Your goal: Pictures do not belong in the copy; restate the records below word for word.

-------- Dataset content --------

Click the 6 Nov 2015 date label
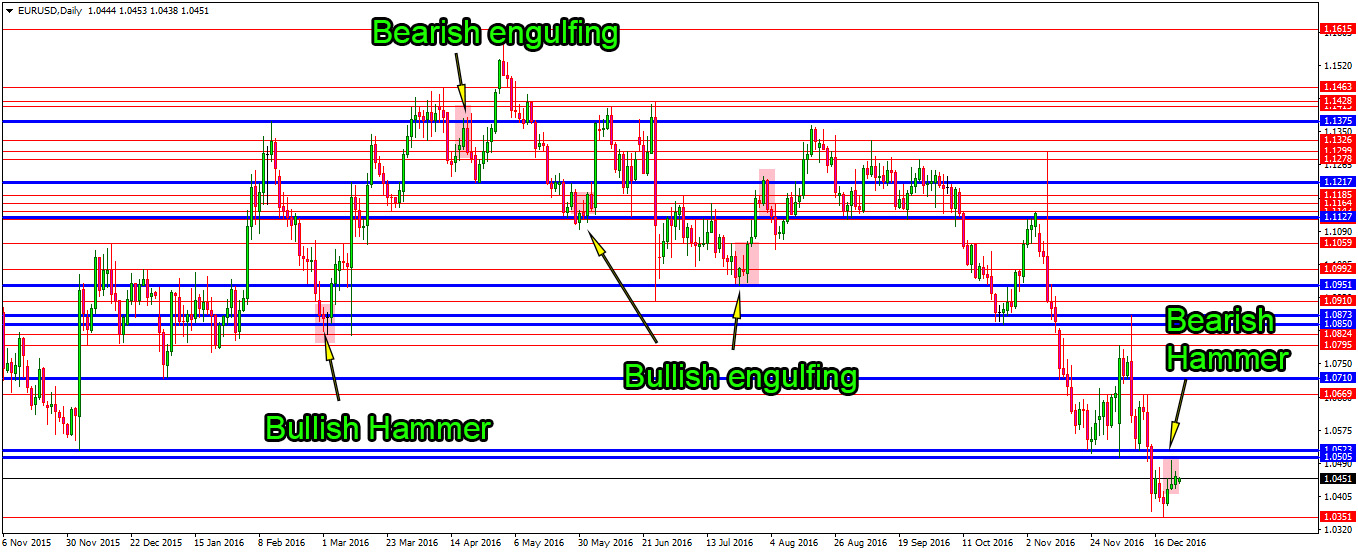The image size is (1358, 554). coord(29,543)
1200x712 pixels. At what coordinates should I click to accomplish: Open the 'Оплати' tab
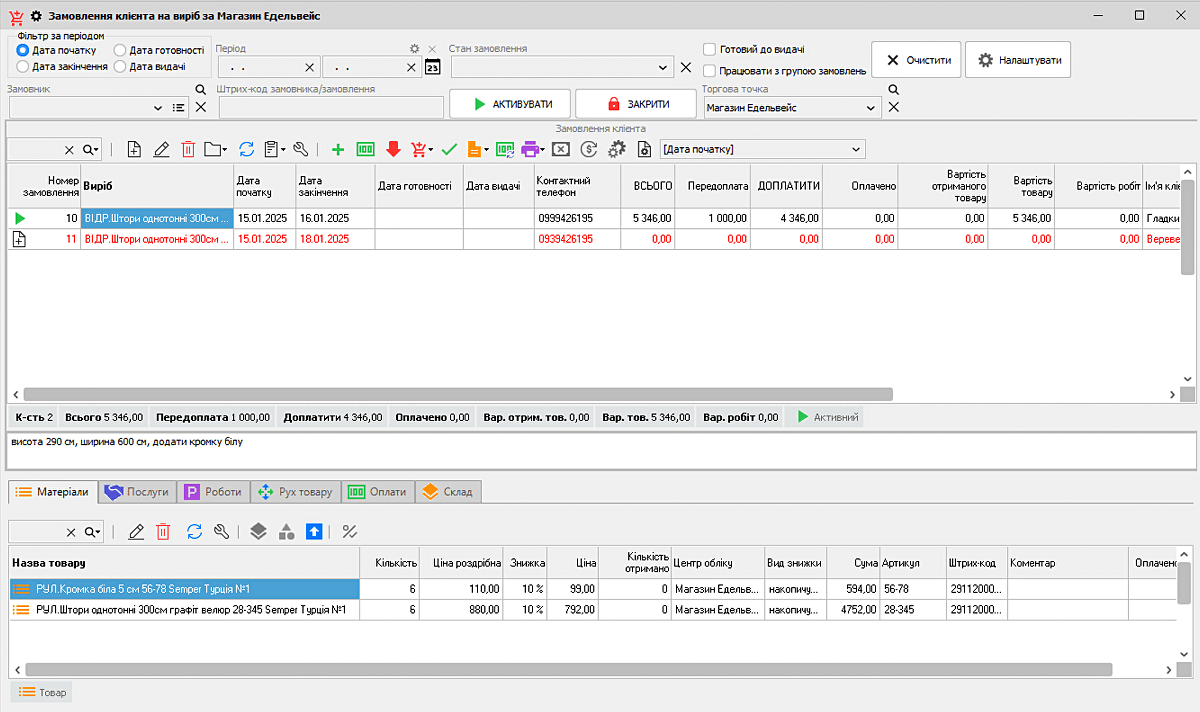point(378,492)
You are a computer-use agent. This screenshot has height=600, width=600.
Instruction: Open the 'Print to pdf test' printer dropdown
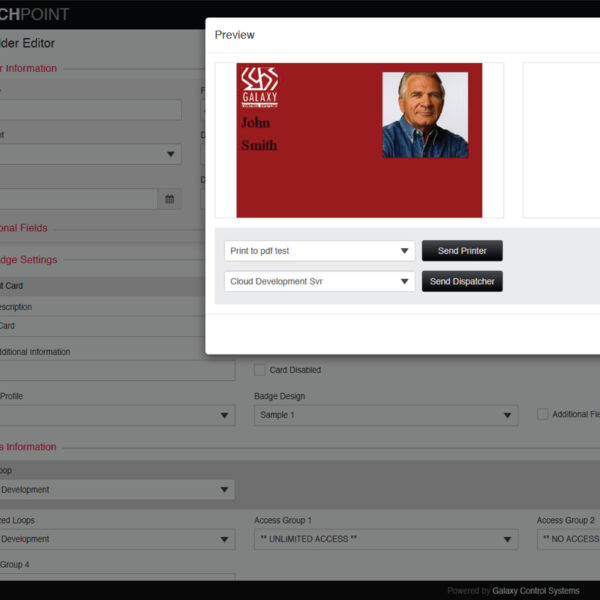(x=319, y=251)
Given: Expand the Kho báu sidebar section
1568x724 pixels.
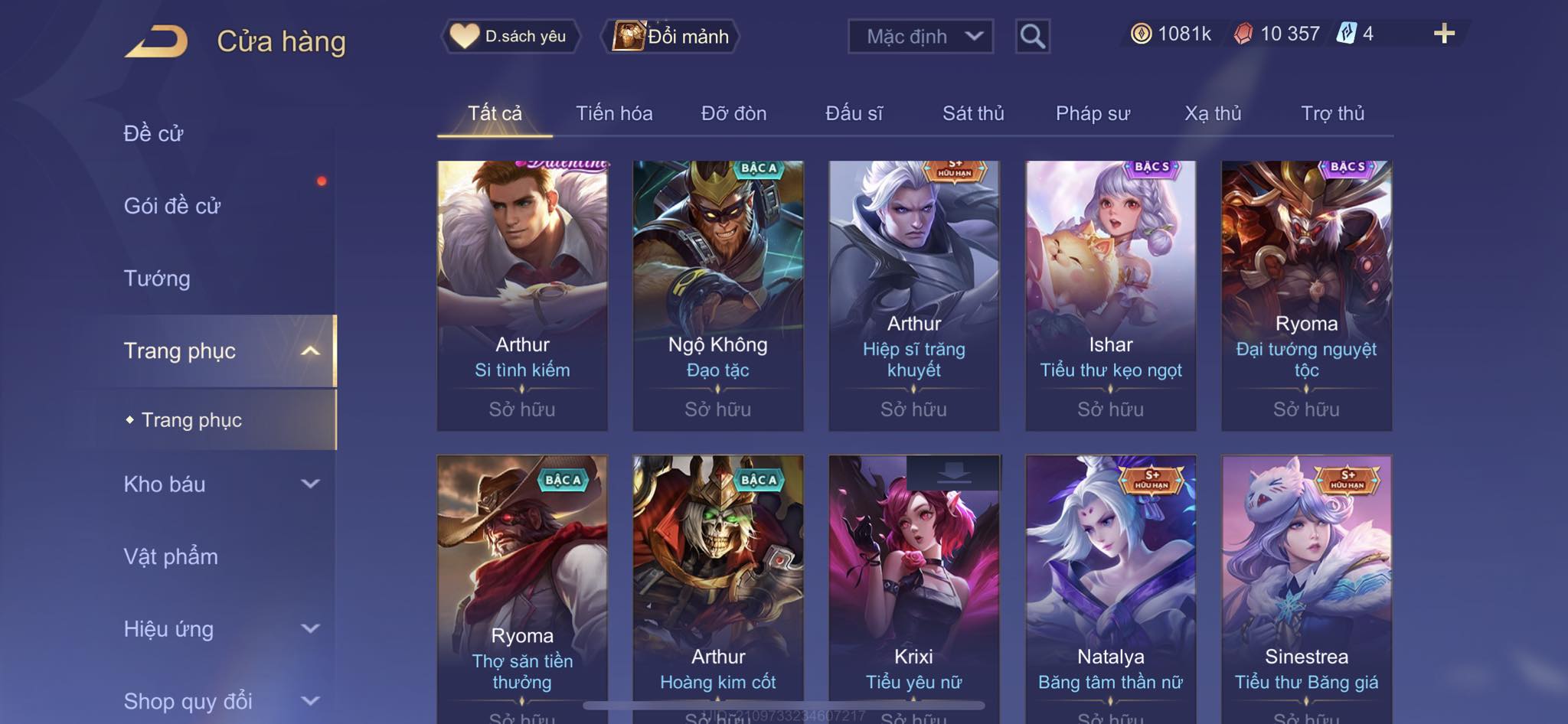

--------

Task output:
Click the 6 Nov 2015 date label
The image size is (1358, 554). coord(29,543)
1200x712 pixels. At what coordinates should I click to accomplish: Open the 'Оплати' tab
point(378,492)
You are a computer-use agent. This screenshot has height=600, width=600.
Instruction: Open the 'Print to pdf test' printer dropdown
(x=319, y=251)
Given: Expand the Kho báu sidebar section
1568x724 pixels.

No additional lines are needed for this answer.